In praying to God on behalf of the Jewish people, Moses asks how it can be that one man (Korach) transgresses and God becomes upset with the entire nation. Does one man really affect the whole nation?

The answer in Jewish thinking is, of course, yes. From God's point of view it's easy to see - we are responsible for one another, and if one person is doing something wrong then we all share the blame.

This can also be understood from a practical perspective. The Sages give a lovely analogy. They say it is similar to a person who is sitting in a boat full of people and drilling a hole under his own seat. The people scream at him to stop, but he cannot understand why they are upset - after all, he's only drilling under his own seat, not theirs!

It's easy to see that people chopping down rainforests in Brazil ultimately affect people in Australia. And how if China is filling the atmosphere with greenhouse gasses, we may get ourselves a few more deserts. However, the boat analogy works on a spiritual level, too.

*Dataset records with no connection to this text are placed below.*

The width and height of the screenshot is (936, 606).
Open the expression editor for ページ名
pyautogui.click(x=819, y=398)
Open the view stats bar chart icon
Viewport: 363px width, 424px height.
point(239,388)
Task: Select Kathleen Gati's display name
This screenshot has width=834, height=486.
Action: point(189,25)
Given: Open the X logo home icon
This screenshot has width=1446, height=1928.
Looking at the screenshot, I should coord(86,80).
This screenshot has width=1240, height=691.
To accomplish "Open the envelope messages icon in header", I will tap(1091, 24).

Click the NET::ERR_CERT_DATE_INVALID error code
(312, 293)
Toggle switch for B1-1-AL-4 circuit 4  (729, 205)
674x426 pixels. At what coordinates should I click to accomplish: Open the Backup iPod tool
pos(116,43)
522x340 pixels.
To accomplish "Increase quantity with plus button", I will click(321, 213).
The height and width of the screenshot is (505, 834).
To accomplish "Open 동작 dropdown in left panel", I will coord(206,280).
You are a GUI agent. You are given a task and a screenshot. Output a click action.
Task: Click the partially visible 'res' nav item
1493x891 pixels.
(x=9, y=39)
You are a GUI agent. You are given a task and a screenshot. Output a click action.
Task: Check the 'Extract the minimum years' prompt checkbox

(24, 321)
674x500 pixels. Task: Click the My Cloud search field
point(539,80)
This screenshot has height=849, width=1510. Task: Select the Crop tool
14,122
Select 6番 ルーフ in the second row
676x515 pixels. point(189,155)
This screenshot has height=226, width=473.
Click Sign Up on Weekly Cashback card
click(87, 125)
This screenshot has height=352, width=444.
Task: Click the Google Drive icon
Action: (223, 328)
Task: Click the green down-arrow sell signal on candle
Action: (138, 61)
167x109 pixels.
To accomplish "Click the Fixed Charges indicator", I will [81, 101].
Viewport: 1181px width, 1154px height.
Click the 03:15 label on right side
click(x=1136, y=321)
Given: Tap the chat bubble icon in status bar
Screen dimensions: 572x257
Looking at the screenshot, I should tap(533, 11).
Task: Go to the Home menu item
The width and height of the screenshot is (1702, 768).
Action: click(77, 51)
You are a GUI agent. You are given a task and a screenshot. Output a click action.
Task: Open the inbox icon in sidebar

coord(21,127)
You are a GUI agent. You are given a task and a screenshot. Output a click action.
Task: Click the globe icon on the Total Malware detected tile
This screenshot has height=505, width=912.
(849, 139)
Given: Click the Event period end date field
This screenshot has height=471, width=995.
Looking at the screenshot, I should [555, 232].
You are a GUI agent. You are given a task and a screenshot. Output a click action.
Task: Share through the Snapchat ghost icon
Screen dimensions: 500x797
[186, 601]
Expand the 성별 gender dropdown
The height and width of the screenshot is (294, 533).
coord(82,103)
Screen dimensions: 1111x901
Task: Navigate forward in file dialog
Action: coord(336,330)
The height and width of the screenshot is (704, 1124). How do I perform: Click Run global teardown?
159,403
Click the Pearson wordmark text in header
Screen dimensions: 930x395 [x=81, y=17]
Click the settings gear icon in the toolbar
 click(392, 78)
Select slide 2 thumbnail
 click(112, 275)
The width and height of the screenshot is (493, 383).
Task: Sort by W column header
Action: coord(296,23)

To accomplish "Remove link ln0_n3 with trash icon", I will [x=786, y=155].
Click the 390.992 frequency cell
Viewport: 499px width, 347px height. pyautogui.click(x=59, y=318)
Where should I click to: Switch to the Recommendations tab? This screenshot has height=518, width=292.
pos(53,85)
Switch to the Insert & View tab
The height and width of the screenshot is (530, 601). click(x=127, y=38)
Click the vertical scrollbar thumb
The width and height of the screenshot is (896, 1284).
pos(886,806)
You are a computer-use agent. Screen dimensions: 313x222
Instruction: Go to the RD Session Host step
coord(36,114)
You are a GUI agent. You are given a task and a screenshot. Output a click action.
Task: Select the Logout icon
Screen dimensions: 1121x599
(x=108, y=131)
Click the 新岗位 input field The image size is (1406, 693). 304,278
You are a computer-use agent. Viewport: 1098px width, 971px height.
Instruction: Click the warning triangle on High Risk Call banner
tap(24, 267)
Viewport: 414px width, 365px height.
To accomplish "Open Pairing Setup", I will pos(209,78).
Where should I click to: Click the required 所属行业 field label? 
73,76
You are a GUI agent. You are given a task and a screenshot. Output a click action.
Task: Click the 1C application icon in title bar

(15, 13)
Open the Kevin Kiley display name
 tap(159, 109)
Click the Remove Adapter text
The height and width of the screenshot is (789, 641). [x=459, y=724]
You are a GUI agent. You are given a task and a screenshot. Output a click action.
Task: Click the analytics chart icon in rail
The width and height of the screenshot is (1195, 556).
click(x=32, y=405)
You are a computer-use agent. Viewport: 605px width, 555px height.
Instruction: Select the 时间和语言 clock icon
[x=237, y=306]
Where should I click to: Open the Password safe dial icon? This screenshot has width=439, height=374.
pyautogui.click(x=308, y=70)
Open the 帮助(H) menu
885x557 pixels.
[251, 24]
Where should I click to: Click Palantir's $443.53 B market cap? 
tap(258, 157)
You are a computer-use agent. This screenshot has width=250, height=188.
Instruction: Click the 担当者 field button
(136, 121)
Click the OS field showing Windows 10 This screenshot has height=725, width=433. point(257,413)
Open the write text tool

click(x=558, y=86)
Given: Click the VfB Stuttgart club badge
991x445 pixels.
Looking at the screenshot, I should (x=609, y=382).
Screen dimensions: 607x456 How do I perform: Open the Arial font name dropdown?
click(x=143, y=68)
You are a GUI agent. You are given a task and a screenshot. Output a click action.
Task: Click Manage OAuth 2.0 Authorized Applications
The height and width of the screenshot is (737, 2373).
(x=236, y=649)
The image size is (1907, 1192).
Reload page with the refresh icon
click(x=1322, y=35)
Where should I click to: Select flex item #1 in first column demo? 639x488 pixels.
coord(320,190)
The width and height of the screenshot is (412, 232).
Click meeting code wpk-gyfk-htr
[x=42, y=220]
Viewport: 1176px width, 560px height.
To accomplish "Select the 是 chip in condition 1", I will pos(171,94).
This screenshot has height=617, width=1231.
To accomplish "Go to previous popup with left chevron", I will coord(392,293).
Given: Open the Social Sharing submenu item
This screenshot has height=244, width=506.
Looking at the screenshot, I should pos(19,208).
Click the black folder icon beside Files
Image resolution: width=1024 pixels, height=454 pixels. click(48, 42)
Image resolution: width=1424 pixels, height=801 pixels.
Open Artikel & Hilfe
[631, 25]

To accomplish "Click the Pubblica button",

We all live together on a boat and that boat is our society. If it sinks, we all sink. If it gets somewhere, we all get there. If a person is immoral in his own home with no one watching, he is still drilling a hole under his seat. Because by lowering his own standards of morality, he affects those he interacts with. Like it or not, we respond to each other. Good and decent people lift us, and lowly people drag us down. People are pulled after their environment and each of us is part of each other's environment. We affect each other by who we are and how we live.

One man's transgression does affect the whole nation - albeit in a small way. But lots of small decisions can create a spiritual "butterfly effect." Our decisions and our actions count - not only for our own lives and for those immediately around us, but ultimately, the effects are felt by our whole society.